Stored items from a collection
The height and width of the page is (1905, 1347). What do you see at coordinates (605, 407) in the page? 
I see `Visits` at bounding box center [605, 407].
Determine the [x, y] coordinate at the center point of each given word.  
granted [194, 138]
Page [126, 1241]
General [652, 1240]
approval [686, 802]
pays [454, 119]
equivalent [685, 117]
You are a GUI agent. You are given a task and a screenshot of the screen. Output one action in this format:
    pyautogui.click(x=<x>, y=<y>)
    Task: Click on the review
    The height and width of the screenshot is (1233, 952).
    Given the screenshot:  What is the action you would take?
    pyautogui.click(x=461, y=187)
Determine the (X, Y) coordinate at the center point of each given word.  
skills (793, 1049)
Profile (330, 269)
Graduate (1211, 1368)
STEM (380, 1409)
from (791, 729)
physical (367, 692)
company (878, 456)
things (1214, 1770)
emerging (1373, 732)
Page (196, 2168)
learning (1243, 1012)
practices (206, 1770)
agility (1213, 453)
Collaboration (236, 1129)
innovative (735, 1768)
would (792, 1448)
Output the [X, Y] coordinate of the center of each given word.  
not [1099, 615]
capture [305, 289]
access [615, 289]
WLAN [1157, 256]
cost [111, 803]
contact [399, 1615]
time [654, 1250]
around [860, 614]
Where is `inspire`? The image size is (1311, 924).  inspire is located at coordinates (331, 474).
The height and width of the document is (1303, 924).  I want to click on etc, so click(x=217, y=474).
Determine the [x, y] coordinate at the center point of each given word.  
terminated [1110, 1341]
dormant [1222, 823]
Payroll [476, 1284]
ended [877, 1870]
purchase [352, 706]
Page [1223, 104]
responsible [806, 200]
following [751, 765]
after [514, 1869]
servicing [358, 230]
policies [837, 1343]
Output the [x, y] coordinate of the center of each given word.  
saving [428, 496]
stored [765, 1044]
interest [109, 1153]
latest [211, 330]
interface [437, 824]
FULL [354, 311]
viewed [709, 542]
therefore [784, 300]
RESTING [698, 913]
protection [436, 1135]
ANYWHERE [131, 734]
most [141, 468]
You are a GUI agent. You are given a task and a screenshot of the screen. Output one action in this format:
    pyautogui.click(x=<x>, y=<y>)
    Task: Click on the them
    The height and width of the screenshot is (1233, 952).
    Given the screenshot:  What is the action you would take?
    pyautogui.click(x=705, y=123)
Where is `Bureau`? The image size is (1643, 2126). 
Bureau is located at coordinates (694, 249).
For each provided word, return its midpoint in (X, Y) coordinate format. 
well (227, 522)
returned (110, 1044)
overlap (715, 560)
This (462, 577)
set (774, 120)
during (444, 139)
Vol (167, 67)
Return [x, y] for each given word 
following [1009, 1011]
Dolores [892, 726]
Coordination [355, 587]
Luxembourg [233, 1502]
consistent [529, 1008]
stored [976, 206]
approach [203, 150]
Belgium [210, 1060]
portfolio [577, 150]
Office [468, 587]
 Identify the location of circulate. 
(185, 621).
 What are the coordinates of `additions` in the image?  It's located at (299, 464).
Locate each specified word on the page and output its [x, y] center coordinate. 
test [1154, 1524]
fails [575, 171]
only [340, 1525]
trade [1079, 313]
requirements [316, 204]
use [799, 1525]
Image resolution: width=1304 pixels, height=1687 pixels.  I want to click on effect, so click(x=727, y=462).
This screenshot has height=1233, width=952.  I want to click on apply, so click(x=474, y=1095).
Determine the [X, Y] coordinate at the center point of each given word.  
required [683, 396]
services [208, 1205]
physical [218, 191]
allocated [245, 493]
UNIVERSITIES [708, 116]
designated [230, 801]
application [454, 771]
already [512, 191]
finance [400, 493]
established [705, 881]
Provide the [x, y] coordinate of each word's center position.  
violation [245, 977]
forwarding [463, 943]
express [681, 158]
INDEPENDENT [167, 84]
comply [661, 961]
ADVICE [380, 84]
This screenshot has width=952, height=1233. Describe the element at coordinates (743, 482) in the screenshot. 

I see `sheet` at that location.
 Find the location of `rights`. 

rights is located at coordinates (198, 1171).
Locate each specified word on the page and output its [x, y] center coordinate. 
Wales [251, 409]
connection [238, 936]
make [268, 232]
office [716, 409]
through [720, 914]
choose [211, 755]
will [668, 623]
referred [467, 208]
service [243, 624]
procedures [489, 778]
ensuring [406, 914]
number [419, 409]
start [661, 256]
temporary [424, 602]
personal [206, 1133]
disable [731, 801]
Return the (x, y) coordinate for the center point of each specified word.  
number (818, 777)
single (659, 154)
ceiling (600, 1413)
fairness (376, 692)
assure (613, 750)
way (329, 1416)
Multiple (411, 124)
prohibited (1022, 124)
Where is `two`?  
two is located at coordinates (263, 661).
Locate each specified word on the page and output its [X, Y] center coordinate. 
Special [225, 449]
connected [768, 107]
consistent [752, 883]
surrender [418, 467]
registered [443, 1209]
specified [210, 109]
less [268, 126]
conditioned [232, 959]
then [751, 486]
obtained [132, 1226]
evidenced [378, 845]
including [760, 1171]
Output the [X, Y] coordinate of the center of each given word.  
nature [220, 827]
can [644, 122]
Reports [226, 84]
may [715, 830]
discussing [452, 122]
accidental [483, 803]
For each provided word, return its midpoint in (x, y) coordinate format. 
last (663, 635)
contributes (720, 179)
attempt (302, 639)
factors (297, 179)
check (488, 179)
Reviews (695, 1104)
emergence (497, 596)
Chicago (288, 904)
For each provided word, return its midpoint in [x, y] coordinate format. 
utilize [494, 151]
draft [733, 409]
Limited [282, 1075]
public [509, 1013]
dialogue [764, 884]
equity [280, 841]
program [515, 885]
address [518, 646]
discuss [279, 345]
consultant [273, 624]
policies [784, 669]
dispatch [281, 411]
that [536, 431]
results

## Exercise prompt
Quote the lines above exactly as they appear, from the first line down through the line containing "most [141, 468]", including both of those lines.

## Exercise response
The height and width of the page is (1905, 1347). What do you see at coordinates (605, 407) in the page? 
I see `Visits` at bounding box center [605, 407].
Determine the [x, y] coordinate at the center point of each given word.  
granted [194, 138]
Page [126, 1241]
General [652, 1240]
approval [686, 802]
pays [454, 119]
equivalent [685, 117]
You are a GUI agent. You are given a task and a screenshot of the screen. Output one action in this format:
    pyautogui.click(x=<x>, y=<y>)
    Task: Click on the review
    The height and width of the screenshot is (1233, 952).
    Given the screenshot:  What is the action you would take?
    pyautogui.click(x=461, y=187)
Determine the (X, Y) coordinate at the center point of each given word.  
skills (793, 1049)
Profile (330, 269)
Graduate (1211, 1368)
STEM (380, 1409)
from (791, 729)
physical (367, 692)
company (878, 456)
things (1214, 1770)
emerging (1373, 732)
Page (196, 2168)
learning (1243, 1012)
practices (206, 1770)
agility (1213, 453)
Collaboration (236, 1129)
innovative (735, 1768)
would (792, 1448)
Output the [X, Y] coordinate of the center of each given word.  
not [1099, 615]
capture [305, 289]
access [615, 289]
WLAN [1157, 256]
cost [111, 803]
contact [399, 1615]
time [654, 1250]
around [860, 614]
Where is `inspire`? The image size is (1311, 924).  inspire is located at coordinates (331, 474).
The height and width of the document is (1303, 924).  I want to click on etc, so click(x=217, y=474).
Determine the [x, y] coordinate at the center point of each given word.  
terminated [1110, 1341]
dormant [1222, 823]
Payroll [476, 1284]
ended [877, 1870]
purchase [352, 706]
Page [1223, 104]
responsible [806, 200]
following [751, 765]
after [514, 1869]
servicing [358, 230]
policies [837, 1343]
Output the [x, y] coordinate of the center of each given word.  
saving [428, 496]
stored [765, 1044]
interest [109, 1153]
latest [211, 330]
interface [437, 824]
FULL [354, 311]
viewed [709, 542]
therefore [784, 300]
RESTING [698, 913]
protection [436, 1135]
ANYWHERE [131, 734]
most [141, 468]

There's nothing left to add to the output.